Wajar jika manusia melupakan pikirannya sendiri ‘kan ? Manusia memang seringkali hilang akal.

Sekarang aku tengah duduk di tepi ranjang. Meletakkan kopiku di meja di samping ranjangku. Aku tak mengerti mengapa tiba-tiba tehku berubah menjadi kopi. Entah lidahku yang berubah, atau akalku yang berubah, atau sejak awal aku memang tidak membuat teh, melainkan kopi. Terkadang memang aku sendiri tidak mengerti dengan diriku ini. Tapi aku tidak masalah dengan ke-tidakmengerti-anku. Aku menikmatinya.

Aku menyesap kopiku. Pahit. Tidak masalah. Aku menyukainya. Bukan berarti aku benar-benar menyukai kopi pahit. Praktisnya aku menyukai semua jenis kopi. Bahkan kalaupun ada kopi rasa nanas, aku tak keberatan. Cukup tahu bahwa itu adalah kopi, maka aku akan meminumnya. Dengan senang hati. Aku menerima kopi yang kuminum apa adanya.

Pagi sudah tiba. Aku tidak ingat lagi apa yang kulakukan semalam selain menghabiskan kopiku di balik lilitan selimut. Lalu, tiba-tiba matahari sudah terlihat dan cangkir kopiku telah kosong. Seperti biasa, kulepas lilitan selimutku. Beranjak menuju kamar mandi. Buang benda cair, padat, dan gas. Mengganti kaos oblong dan celana tidur dengan jaket dan celana training. Lalu berlari mengelilingi kompleks yang masih sepi itu (meski sepnajang ingatanku kompleks ini memang selalu sepi).

“Aku selalu mengandalkan ingatan ‘kan? Aku memang selalu mengndalkan ingatan. Karena tidak ada yang bisa kulakukan tanpa ingatan.”

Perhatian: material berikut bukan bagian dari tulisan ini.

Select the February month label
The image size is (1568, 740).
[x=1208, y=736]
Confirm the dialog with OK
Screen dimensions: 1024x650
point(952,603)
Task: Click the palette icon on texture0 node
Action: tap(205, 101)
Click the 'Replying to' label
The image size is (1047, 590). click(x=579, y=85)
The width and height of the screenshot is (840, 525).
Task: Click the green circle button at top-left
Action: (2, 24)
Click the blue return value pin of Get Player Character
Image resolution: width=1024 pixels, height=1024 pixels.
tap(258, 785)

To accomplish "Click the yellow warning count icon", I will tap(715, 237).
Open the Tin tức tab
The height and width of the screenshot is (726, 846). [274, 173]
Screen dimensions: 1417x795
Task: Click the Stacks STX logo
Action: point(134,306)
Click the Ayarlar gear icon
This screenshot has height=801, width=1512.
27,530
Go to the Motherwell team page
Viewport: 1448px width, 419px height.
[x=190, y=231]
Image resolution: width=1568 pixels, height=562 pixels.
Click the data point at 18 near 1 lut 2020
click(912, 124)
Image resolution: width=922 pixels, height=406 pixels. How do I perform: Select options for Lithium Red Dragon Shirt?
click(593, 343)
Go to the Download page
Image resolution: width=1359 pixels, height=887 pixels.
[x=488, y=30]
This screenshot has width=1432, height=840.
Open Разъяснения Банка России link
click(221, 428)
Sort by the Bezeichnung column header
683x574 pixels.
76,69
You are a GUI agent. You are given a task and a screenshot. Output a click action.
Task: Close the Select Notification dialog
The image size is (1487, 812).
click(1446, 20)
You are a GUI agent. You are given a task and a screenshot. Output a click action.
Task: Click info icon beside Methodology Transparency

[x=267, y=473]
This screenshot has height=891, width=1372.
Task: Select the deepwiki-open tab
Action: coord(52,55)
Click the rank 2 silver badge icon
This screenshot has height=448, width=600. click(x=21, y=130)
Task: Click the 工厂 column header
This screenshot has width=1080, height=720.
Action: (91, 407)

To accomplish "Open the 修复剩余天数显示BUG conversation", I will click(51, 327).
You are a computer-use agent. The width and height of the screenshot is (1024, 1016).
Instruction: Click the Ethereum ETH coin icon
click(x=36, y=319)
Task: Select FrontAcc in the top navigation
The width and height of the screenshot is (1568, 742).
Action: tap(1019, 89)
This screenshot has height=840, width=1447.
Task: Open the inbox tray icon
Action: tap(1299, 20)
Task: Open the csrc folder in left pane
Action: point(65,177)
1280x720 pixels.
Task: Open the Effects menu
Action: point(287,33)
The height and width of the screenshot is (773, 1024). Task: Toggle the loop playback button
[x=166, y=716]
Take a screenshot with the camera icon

Apa maknanya? Jangan tanya. Aku pun tak tahu. Ia hanya tertanam begitu saja dalam kepalaku. Terpatri begitu saja di salah satu lipatan otakku. Soal mengapa dan bagaimana, mari kita bahas masalah lain saja!

30 menit waktu yang kuhabiskan untuk mengelilingi kompleks. Lalu aku berhenti di depan rumahku. Aku tidak ingat apakah aku menyiram tanaman ini setiap hari. Yang jelasnya ia tumbuh begitu subur. Oh ya, ternyata semalam hujan turun sangat deras. Ternyata itu maksudnya toh.

‘Langit, tidak buruk.’

Aku lalu melangkah masuk ke dalam rumah, menuju kamar, menuju kamar mandi. Mandi. Menghabiskan waktu 15 menit di dalam sana, lalu keluar dengan lilitan handuk. Aku berpakain, lalu keluar dari kamar dan menonton tv sambil menghabiskan popcorn yang entah datang dari mana, namun ada di lemari persediaan makananku.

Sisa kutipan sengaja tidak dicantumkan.